-- Opening Marker --
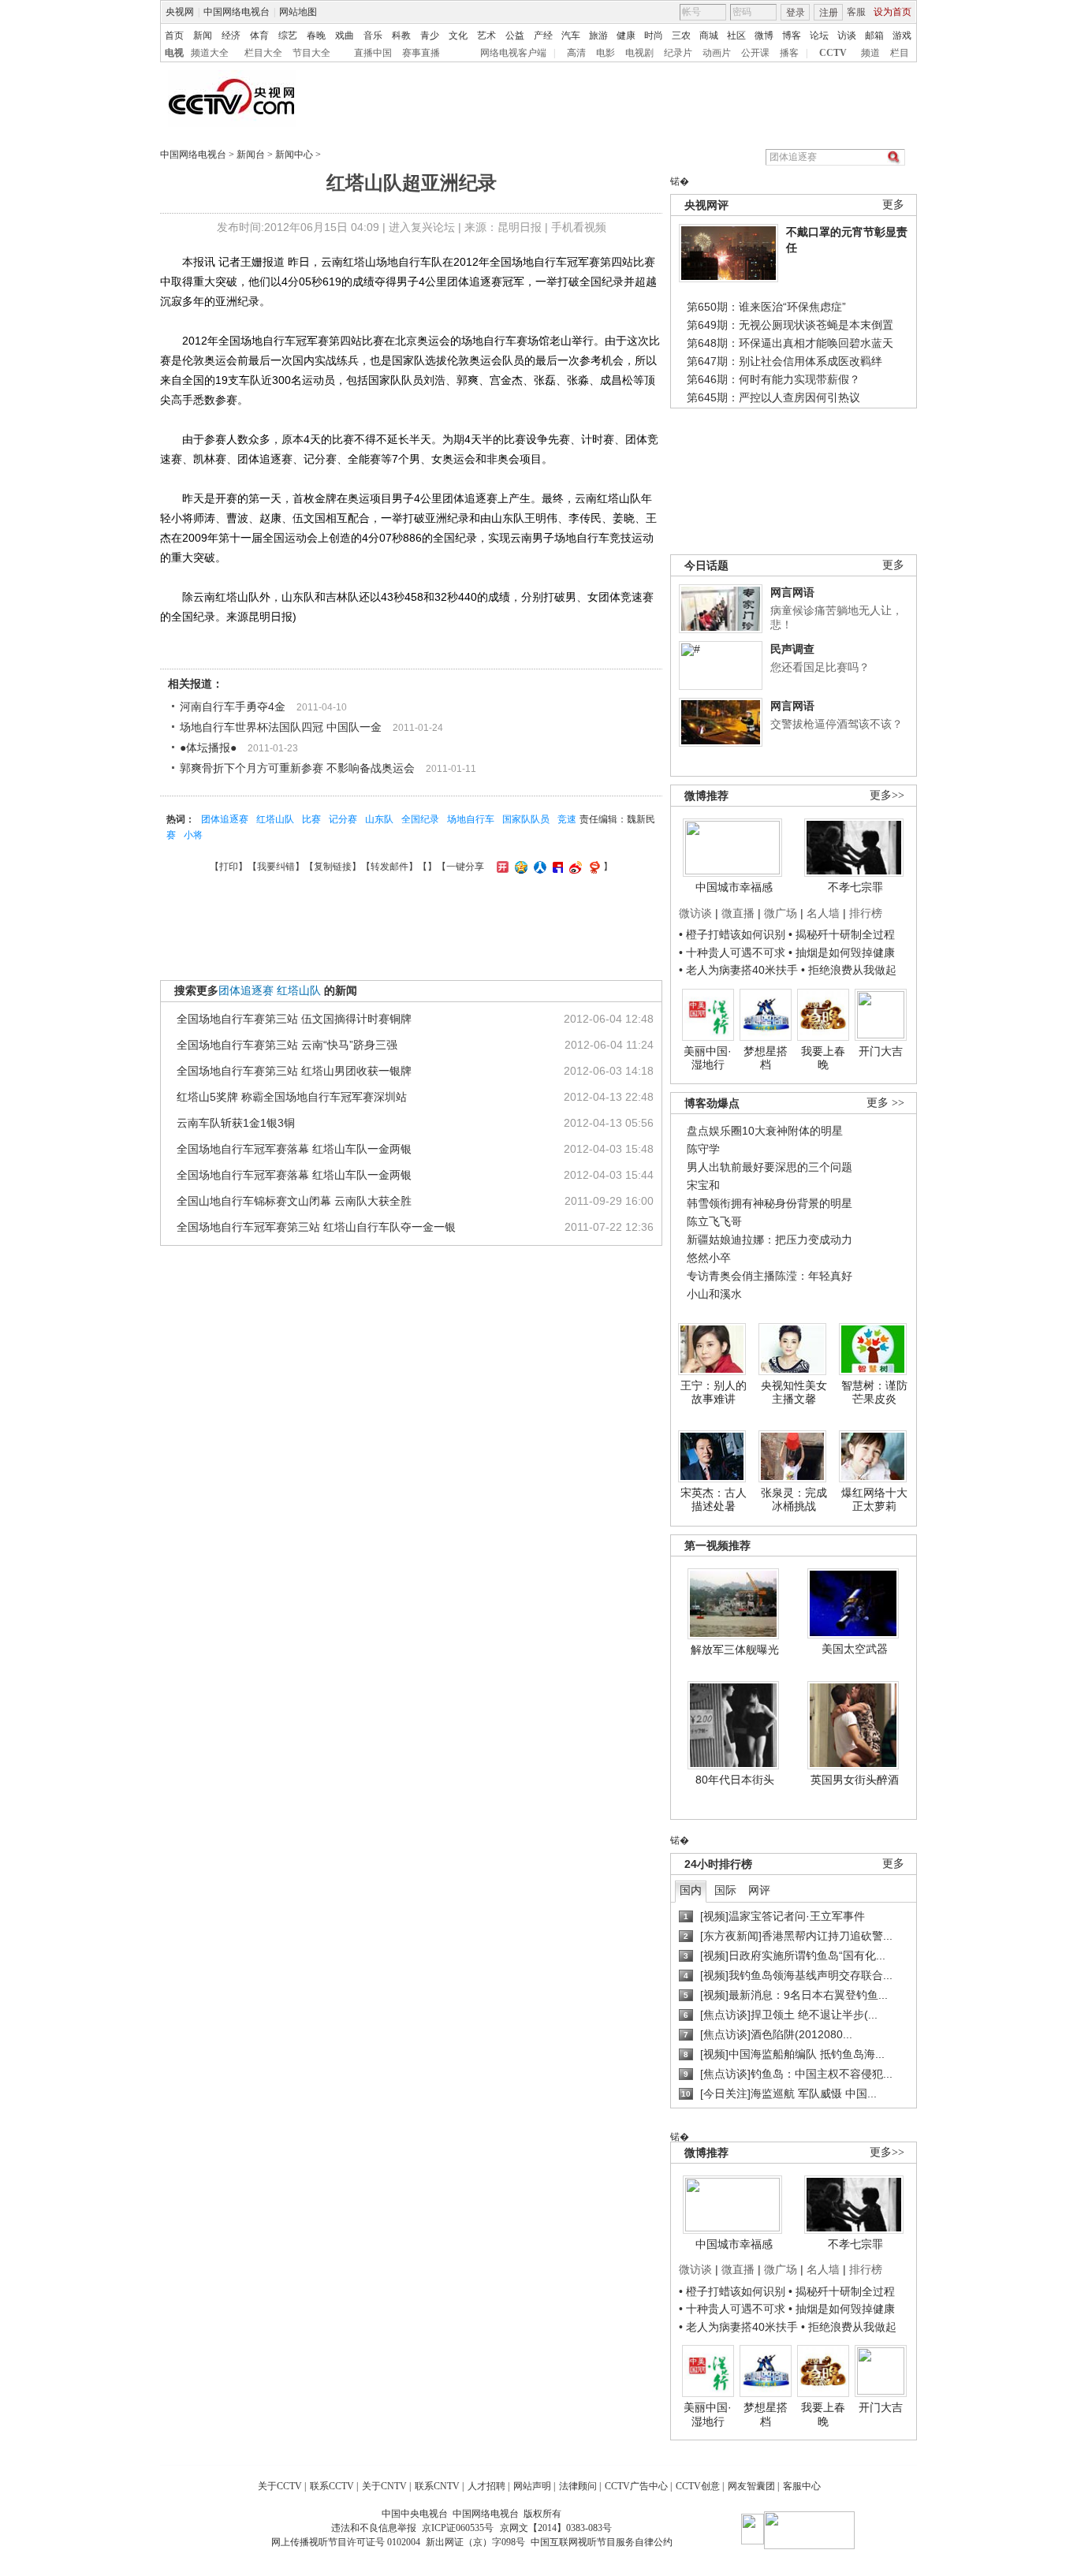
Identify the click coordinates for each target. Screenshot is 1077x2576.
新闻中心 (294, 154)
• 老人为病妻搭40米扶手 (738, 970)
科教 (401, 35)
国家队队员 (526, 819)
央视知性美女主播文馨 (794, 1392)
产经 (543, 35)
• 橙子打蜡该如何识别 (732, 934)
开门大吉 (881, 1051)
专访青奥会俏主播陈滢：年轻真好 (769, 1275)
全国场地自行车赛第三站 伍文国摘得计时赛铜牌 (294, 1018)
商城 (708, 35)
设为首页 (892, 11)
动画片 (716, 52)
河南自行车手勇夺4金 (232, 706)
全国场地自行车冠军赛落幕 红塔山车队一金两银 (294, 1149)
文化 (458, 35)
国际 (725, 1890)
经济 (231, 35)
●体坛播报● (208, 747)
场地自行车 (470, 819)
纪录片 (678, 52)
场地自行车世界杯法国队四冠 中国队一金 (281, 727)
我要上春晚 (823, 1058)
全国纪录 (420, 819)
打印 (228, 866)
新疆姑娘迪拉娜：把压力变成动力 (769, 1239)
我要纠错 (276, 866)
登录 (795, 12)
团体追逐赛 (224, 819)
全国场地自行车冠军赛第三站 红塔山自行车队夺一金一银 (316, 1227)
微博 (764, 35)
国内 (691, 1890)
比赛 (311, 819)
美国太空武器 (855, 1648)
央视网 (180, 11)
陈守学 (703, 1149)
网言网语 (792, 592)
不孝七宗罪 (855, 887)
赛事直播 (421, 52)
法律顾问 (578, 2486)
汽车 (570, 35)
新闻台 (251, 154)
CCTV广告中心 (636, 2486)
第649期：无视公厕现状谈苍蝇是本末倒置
-- Closing Marker --
• **TASK STATEMENT**
Reproduce word for word the material above, starting with the line that has "新疆姑娘迪拉娜：把压力变成动力 (769, 1239)" and stopping after the line that has "法律顾问 (578, 2486)".

• **SOLUTION TO THE PROBLEM**
新疆姑娘迪拉娜：把压力变成动力 (769, 1239)
我要纠错 (276, 866)
登录 (795, 12)
团体追逐赛 (224, 819)
全国场地自行车冠军赛第三站 红塔山自行车队夺一金一银 (316, 1227)
微博 (764, 35)
国内 (691, 1890)
比赛 (311, 819)
美国太空武器 (855, 1648)
央视网 (180, 11)
陈守学 (703, 1149)
网言网语 (792, 592)
不孝七宗罪 (855, 887)
赛事直播 (421, 52)
法律顾问 (578, 2486)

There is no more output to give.